↓↓↓
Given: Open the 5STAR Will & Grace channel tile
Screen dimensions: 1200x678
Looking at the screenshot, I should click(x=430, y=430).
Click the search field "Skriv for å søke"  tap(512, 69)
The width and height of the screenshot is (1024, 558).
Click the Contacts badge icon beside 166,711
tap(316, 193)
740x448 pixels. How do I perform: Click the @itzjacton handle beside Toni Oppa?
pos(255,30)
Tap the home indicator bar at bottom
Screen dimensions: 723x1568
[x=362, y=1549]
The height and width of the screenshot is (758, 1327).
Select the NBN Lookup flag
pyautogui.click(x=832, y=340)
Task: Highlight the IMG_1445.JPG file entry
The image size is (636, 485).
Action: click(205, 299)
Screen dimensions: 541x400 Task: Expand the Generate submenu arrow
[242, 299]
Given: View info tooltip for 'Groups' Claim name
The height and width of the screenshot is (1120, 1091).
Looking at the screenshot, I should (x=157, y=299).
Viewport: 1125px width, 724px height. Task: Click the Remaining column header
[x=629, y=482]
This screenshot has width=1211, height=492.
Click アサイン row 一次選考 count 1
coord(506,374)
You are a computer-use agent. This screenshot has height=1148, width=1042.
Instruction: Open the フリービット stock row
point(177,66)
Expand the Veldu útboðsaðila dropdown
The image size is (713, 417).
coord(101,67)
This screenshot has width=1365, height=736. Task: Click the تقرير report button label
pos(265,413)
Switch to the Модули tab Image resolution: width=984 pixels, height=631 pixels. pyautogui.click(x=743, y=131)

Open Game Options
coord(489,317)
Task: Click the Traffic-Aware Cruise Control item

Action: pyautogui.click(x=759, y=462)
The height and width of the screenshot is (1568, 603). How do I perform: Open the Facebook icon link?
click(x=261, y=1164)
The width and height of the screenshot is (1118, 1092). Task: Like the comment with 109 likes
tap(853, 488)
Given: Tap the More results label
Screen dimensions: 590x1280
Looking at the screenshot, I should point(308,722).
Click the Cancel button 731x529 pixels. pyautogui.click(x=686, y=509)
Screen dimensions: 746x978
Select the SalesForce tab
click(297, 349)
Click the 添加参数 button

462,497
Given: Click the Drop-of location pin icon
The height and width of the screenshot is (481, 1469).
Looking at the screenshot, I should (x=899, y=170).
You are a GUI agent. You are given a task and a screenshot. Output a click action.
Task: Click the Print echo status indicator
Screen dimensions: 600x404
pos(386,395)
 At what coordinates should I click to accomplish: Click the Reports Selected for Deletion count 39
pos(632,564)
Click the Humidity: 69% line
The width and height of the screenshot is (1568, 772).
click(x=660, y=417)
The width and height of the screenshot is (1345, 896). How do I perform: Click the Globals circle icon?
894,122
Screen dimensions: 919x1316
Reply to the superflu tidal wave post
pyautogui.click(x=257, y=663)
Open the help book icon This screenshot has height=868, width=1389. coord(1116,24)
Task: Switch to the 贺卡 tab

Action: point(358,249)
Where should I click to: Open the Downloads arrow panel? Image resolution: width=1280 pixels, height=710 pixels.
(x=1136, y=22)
↑↑↑
Each entry should be duplicated exactly as it was given.

Response to this exercise
Given: Open the 5STAR Will & Grace channel tile
Screen dimensions: 1200x678
Looking at the screenshot, I should click(x=430, y=430).
Click the search field "Skriv for å søke"  tap(512, 69)
The width and height of the screenshot is (1024, 558).
Click the Contacts badge icon beside 166,711
tap(316, 193)
740x448 pixels. How do I perform: Click the @itzjacton handle beside Toni Oppa?
pos(255,30)
Tap the home indicator bar at bottom
Screen dimensions: 723x1568
[x=362, y=1549]
The height and width of the screenshot is (758, 1327).
Select the NBN Lookup flag
pyautogui.click(x=832, y=340)
Task: Highlight the IMG_1445.JPG file entry
The image size is (636, 485).
Action: click(205, 299)
Screen dimensions: 541x400 Task: Expand the Generate submenu arrow
[242, 299]
Given: View info tooltip for 'Groups' Claim name
The height and width of the screenshot is (1120, 1091).
Looking at the screenshot, I should (x=157, y=299).
Viewport: 1125px width, 724px height. Task: Click the Remaining column header
[x=629, y=482]
This screenshot has width=1211, height=492.
Click アサイン row 一次選考 count 1
coord(506,374)
You are a computer-use agent. This screenshot has height=1148, width=1042.
Instruction: Open the フリービット stock row
point(177,66)
Expand the Veldu útboðsaðila dropdown
The image size is (713, 417).
coord(101,67)
This screenshot has width=1365, height=736. Task: Click the تقرير report button label
pos(265,413)
Switch to the Модули tab Image resolution: width=984 pixels, height=631 pixels. pyautogui.click(x=743, y=131)

Open Game Options
coord(489,317)
Task: Click the Traffic-Aware Cruise Control item

Action: pyautogui.click(x=759, y=462)
The height and width of the screenshot is (1568, 603). How do I perform: Open the Facebook icon link?
click(x=261, y=1164)
The width and height of the screenshot is (1118, 1092). Task: Like the comment with 109 likes
tap(853, 488)
Given: Tap the More results label
Screen dimensions: 590x1280
Looking at the screenshot, I should point(308,722).
Click the Cancel button 731x529 pixels. pyautogui.click(x=686, y=509)
Screen dimensions: 746x978
Select the SalesForce tab
click(297, 349)
Click the 添加参数 button

462,497
Given: Click the Drop-of location pin icon
The height and width of the screenshot is (481, 1469).
Looking at the screenshot, I should (x=899, y=170).
You are a GUI agent. You are given a task and a screenshot. Output a click action.
Task: Click the Print echo status indicator
Screen dimensions: 600x404
pos(386,395)
 At what coordinates should I click to accomplish: Click the Reports Selected for Deletion count 39
pos(632,564)
Click the Humidity: 69% line
The width and height of the screenshot is (1568, 772).
click(x=660, y=417)
The width and height of the screenshot is (1345, 896). How do I perform: Click the Globals circle icon?
894,122
Screen dimensions: 919x1316
Reply to the superflu tidal wave post
pyautogui.click(x=257, y=663)
Open the help book icon This screenshot has height=868, width=1389. coord(1116,24)
Task: Switch to the 贺卡 tab

Action: point(358,249)
Where should I click to: Open the Downloads arrow panel? Image resolution: width=1280 pixels, height=710 pixels.
(x=1136, y=22)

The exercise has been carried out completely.